Dependency graph #659

polinabinder1 · 2025-01-24T22:41:03Z

This generates a dependency graph between the bionemo sub-packages. Additionally, this will check that the pyproject.toml files agree with what's in the source files. This will also parse the source files to make sure that dependencies are correct between the bionemo sub-packages.

Signed-off-by: Polina Binder <[email protected]>

codecov-commenter · 2025-01-25T00:39:30Z

Codecov Report

All modified and coverable lines are covered by tests ✅

Project coverage is 86.75%. Comparing base (60a6dad) to head (d4c7b08).

✅ All tests successful.

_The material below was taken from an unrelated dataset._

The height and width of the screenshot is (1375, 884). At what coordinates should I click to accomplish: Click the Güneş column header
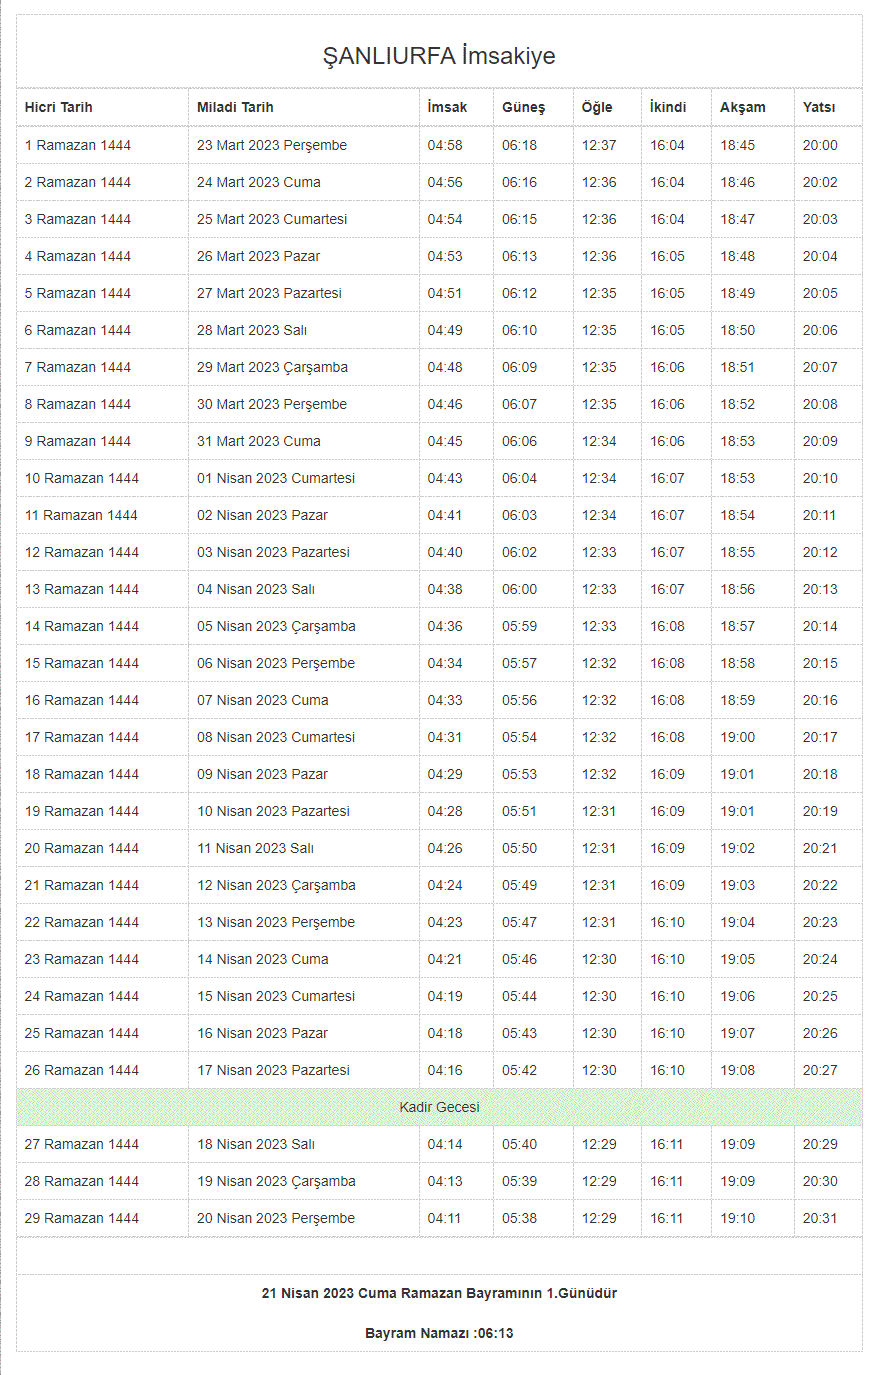[x=523, y=107]
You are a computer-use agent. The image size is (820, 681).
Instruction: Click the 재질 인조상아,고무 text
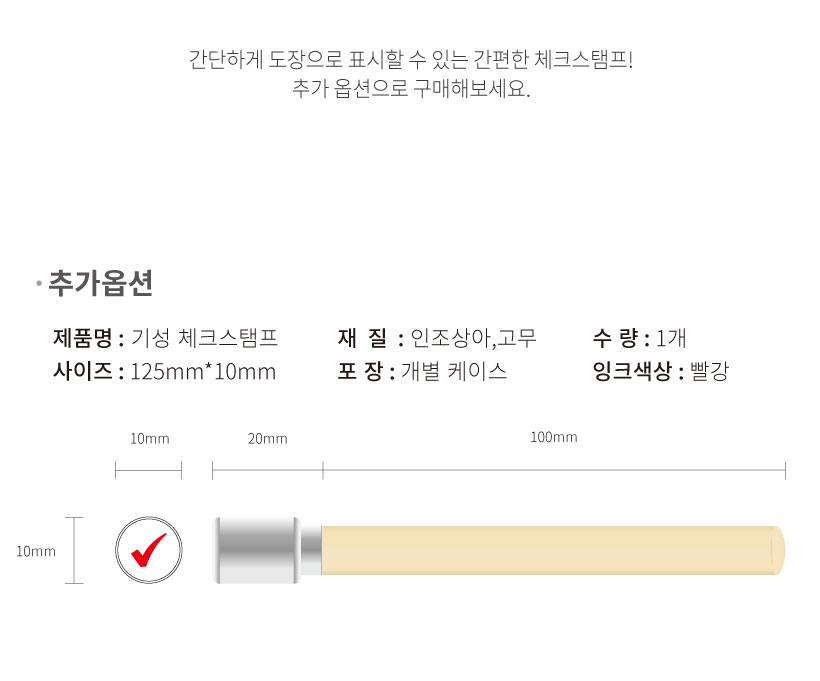pyautogui.click(x=437, y=338)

No failed tests found.

Additional details and impacted files

@@           Coverage Diff           @@
##             main     #659   +/-   ##
=======================================
  Coverage   86.75%   86.75%           
=======================================
  Files         118      118           
  Lines        7059     7059           
=======================================
  Hits         6124     6124           
  Misses        935      935

☔ View full report in Codecov by Sentry.
📢 Have feedback on the report? Share it here.

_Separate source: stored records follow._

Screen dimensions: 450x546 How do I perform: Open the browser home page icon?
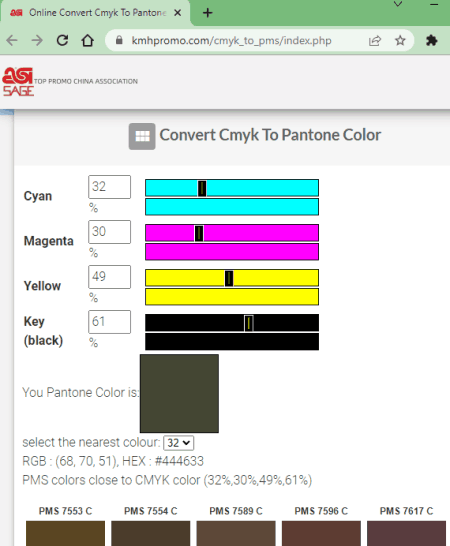coord(87,41)
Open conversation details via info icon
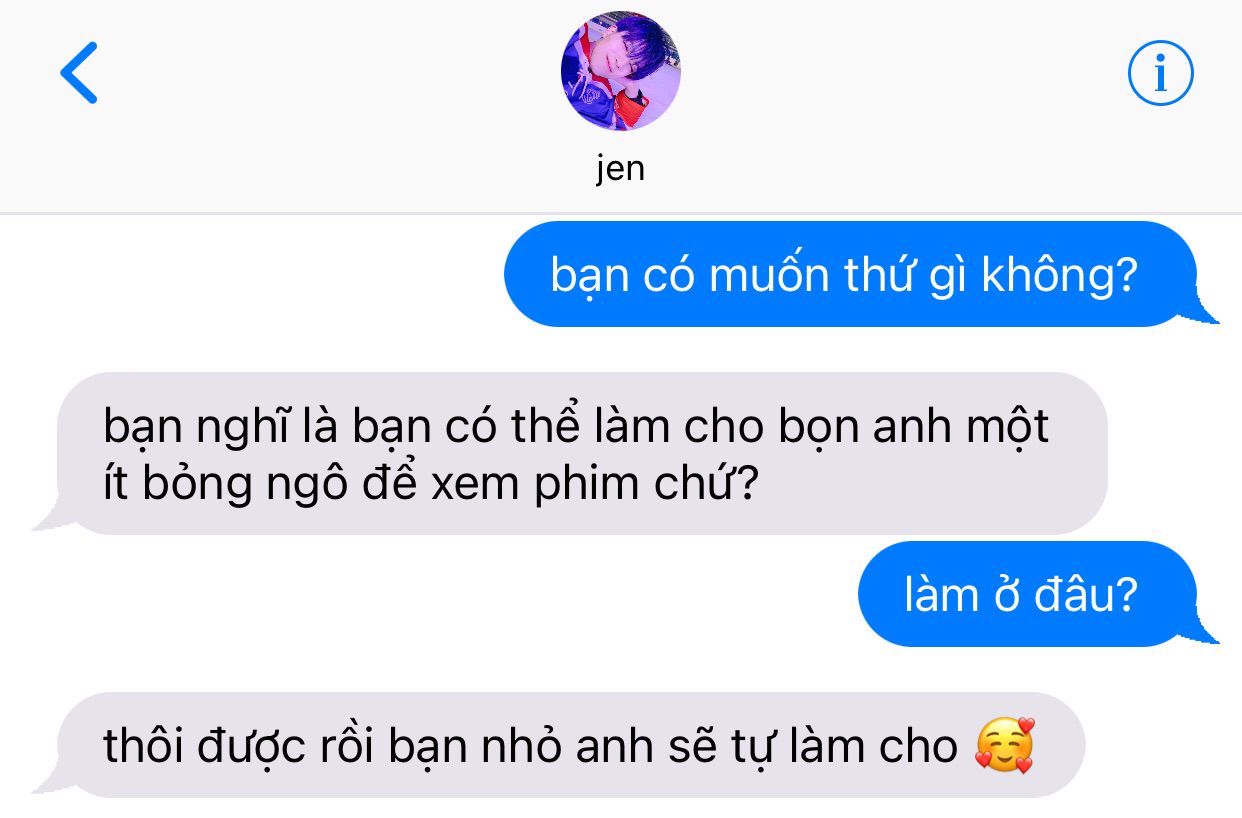This screenshot has width=1242, height=818. 1161,73
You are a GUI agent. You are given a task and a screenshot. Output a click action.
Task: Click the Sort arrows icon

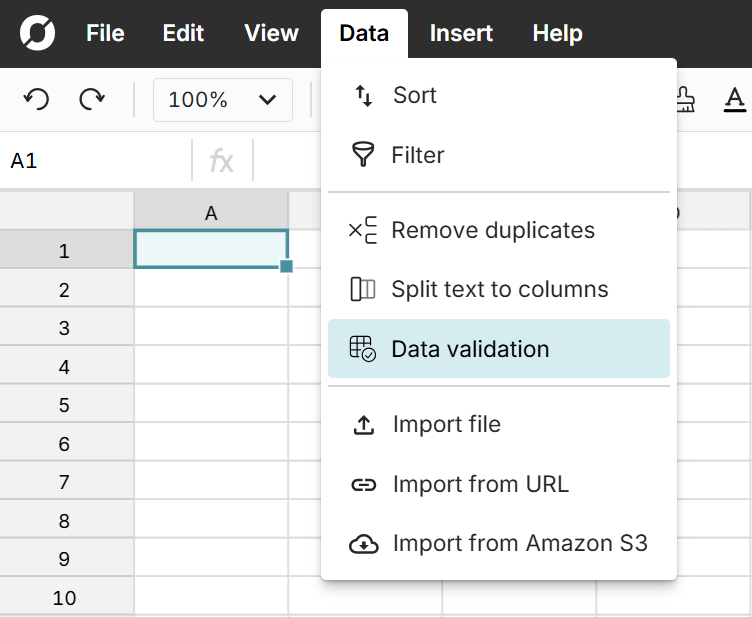pos(363,95)
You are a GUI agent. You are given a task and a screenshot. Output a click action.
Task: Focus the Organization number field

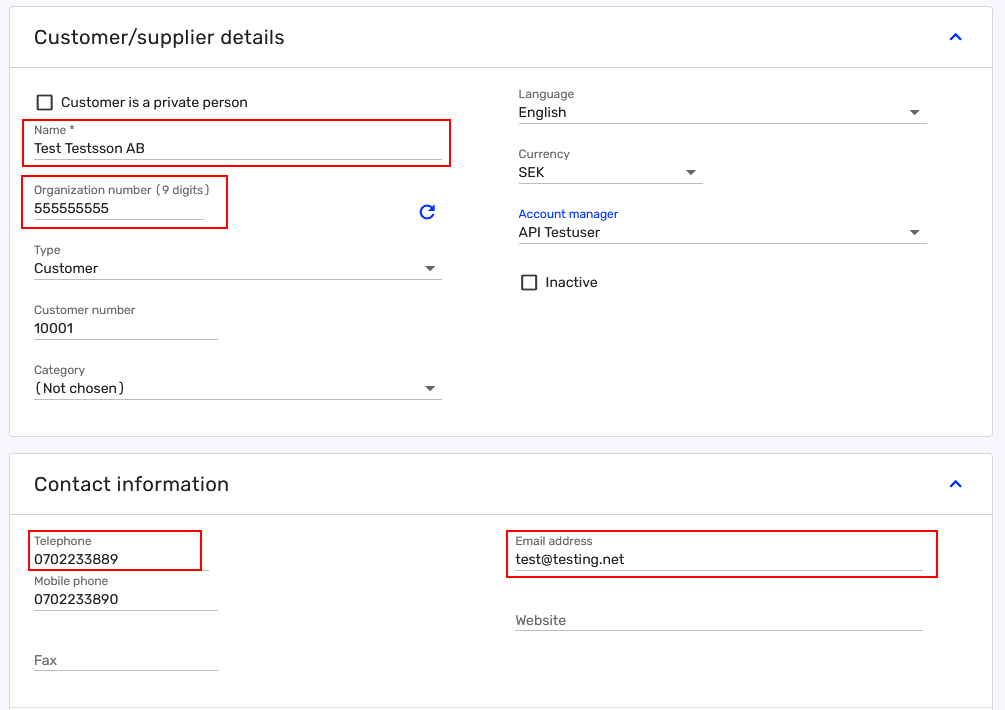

pstjohn · 2025-01-25T15:08:14Z

scripts/dependency_graph.py

+    return pyproject_files
+
+
+def parse_dependencies(pyproject_path):


Do you think we could also parse tach.toml and possibly warn if the dependency graphs are different? The tach check actually enforces this separation during CI, so it's probably more accurate.

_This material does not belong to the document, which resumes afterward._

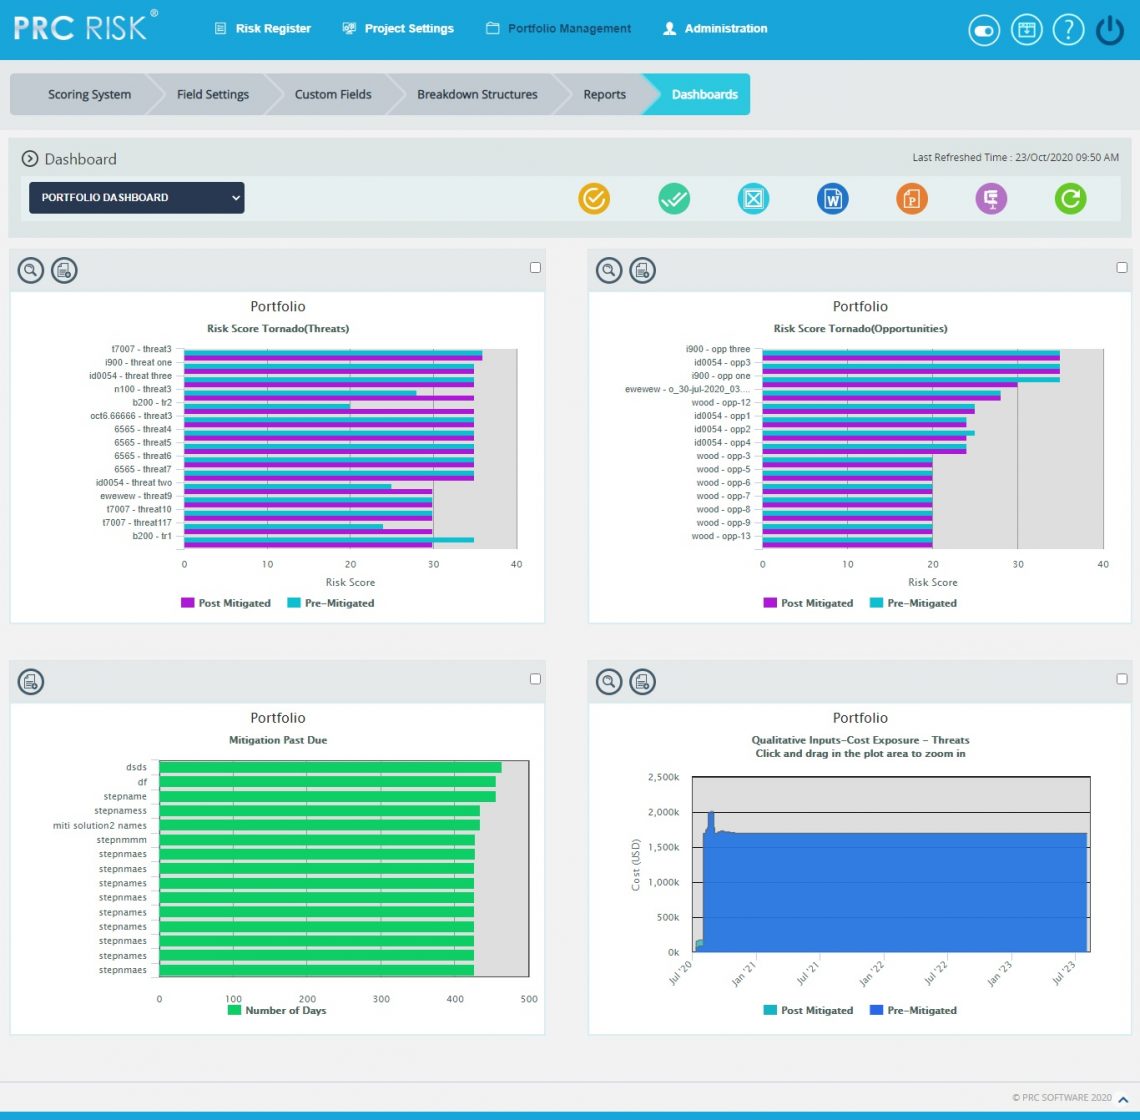Print the Mitigation Past Due chart
Image resolution: width=1140 pixels, height=1120 pixels.
click(28, 681)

Is there a check in place to ensure that the tach.toml and pyproject.toml files are up-to-date and valid in terms of dependencies? For example, does PyPI installation and importing all subpackages automatically verify this?

We could implement regular checks or enforcement in the CI pipeline. If the above method isn't sufficient, we can create a script that parses the project.toml files of the main project and its subpackages, extracts the import paths used in Python scripts under the src directory of each subpackage, and verifies all imports starting with from bionemo.

Dorota -- I suggest we constrain scope for now to just drawing the dependency graph.

I agree it's a good idea to do what you're describing, but it would increase the scope of this substantially and at the moment there's other stuff we gotta do :)

@trvachov , @polinabinder1 , therefore, it would be good to ticket that in github issue and JIRA and add a warning note that this method does not ensure correctness of the dependency graph and that the proposed method in my comment or alternative tool should be added to complete this task.

The new code gets the tach.toml dependencies and checks that the code imports in the sub-packages are correct based on what is in the pyproject.toml and tach.toml files.

dorotat-nv

I am not sure is pyproject.toml is the up to date source of dependency information anymore. I am not sure how it is maintained.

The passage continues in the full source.